Computer & Communication Industry Association
PublishedJanuary 11, 2010

Patent Reform Should Be Key Part of Our Innovation Agenda

For over 200 years, the U.S. has been a home to innovation. We are still celebrated for innovation, but today innovation is more diverse, often more complex, and increasingly collaborative. In addition to product and process innovation, we benefit from new forms of marketing and other business and social activities.

The policy tools we have for encouraging innovation have also grown in scope and complexity. The Constitution authorized patents and copyright “to promote the progress of science and the useful arts.” In the 19th Century, states invested heavily in agricultural research. After World War II, the federal government began making large investments in basic science, as well as in technology for defense. Post-Sputnik, we worked to improve education in math and science. We grant tax credits for “research and experimentation.” We have set-asides for small business, because small businesses are considered more innovative than large businesses.

For innovation to happen, ideas are not enough, there must be real impact. Realizing innovation may require research, practical invention, product development, integration, design, marketing, and/or organizational change.

The federal government seldom invests directly in innovation, except where it supports a recognized federal purpose such as defense. State governments (as well as other countries) have been more adventuresome, sometimes putting money into incubators, technology parks, research consortia, investment funds, regional clusters, research institutions, and region-specific technologies. Yet the federal government plays a critical role in setting the right conditions for innovation. It supports a vast amount of scientific research and data collection. The federal government sets the ground rules for intellectual property, environmental protection, corporate reporting, financial markets, trade, consumer protection, and health and safety standards – all of which shape innovation and competition.

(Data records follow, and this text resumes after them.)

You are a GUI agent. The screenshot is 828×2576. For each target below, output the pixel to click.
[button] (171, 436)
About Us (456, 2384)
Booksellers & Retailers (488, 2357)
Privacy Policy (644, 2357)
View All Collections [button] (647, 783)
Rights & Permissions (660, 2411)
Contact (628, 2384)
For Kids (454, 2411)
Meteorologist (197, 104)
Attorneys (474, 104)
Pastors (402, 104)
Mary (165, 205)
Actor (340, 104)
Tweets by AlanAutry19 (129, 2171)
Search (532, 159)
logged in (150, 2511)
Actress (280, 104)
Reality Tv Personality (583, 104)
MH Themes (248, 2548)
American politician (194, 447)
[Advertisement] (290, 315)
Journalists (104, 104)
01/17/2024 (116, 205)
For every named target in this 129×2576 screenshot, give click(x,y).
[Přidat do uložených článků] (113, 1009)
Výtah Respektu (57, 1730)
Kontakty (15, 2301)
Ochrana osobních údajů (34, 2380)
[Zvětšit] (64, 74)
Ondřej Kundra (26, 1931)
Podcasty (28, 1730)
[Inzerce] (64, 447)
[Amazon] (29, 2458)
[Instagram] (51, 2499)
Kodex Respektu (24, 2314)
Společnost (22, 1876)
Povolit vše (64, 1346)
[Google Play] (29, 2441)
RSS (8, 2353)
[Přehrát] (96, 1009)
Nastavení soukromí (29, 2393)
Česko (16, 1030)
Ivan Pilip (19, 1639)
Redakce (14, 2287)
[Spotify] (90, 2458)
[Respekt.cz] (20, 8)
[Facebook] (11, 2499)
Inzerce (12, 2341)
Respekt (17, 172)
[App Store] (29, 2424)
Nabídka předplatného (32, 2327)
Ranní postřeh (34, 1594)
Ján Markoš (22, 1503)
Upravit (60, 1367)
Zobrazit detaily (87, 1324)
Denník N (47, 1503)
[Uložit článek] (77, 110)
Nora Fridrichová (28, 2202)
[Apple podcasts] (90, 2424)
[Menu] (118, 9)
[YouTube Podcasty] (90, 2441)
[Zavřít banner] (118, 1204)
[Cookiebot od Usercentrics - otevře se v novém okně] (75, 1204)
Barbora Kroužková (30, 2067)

Innovation is key to long-term economic growth through productivity gains and new wealth creation. Innovation enables the U.S. – and the rest of the world – to prosper and to address monumental challenges such healthcare and climate change. At the same time, the United States faces an increasingly competitive global economy in which other traditional advantages are less distinctive. Fortunately, our country has a unique capacity and culture for innovation. The problem is getting the right mix of policies and programs to optimize opportunities, conditions, and payoffs. Not just in manufacturing, but in services, research, learning, and government itself. Resources are limited and old policies and practices do not automatically apply to the growing diversity of innovation. The ecology of innovation is changing rapidly, and we need to know how programs, policies, and practice interact.

The Obama Administration’s Strategy for American Innovation is a big step in the right direction. However, it needs work. It advocates building roads and bridges but ignores the problems of the patent system. While roads and bridges are important to the efficiency of the economy as a whole, the connection to innovation is remote. Whereas the patent system, which dates back to the Constitution, is at the heart of U.S innovation policy, and it needs serious attention.

There is nothing particularly controversial about roads and bridges, but there is plenty of debate about the patent system. Historically, the patent system has been shaped by patent applicants and owners – and especially by the patent bar, which has consistently advocated for more patents, ever stronger patents, and patents for all human activity.

Today, in a global economy that prizes agility, speed, efficiency, and collaboration, the patent system has grown bloated, ideological, and costly. It remains dogmatically one-size-fits-all, despite an ever-growing body of evidence that it works very differently in different fields and conditions. The debate over reform pits industry against industry, upstream against downstream, speculators against service providers, etc. Yet we do not attempt to measure or monitor how the patent system is working, so patent policy becomes a political exercise in which Congress ends up choosing winners and losers.

With the America COMPETES Act up for re-authorization this year, we need a deeper and broader understanding of innovation. The problem with patents is only the most conspicuous manifestation of a general problem. We want more innovation, but our tools for understanding it are increasingly inadequate. Our capacity for innovation has distinguished us, but we live in a time where a rich fabric of competition and collaboration needed to support innovation has become the objective of every enterprising region on the globe. Business as usual, innovation as usual, is not the answer.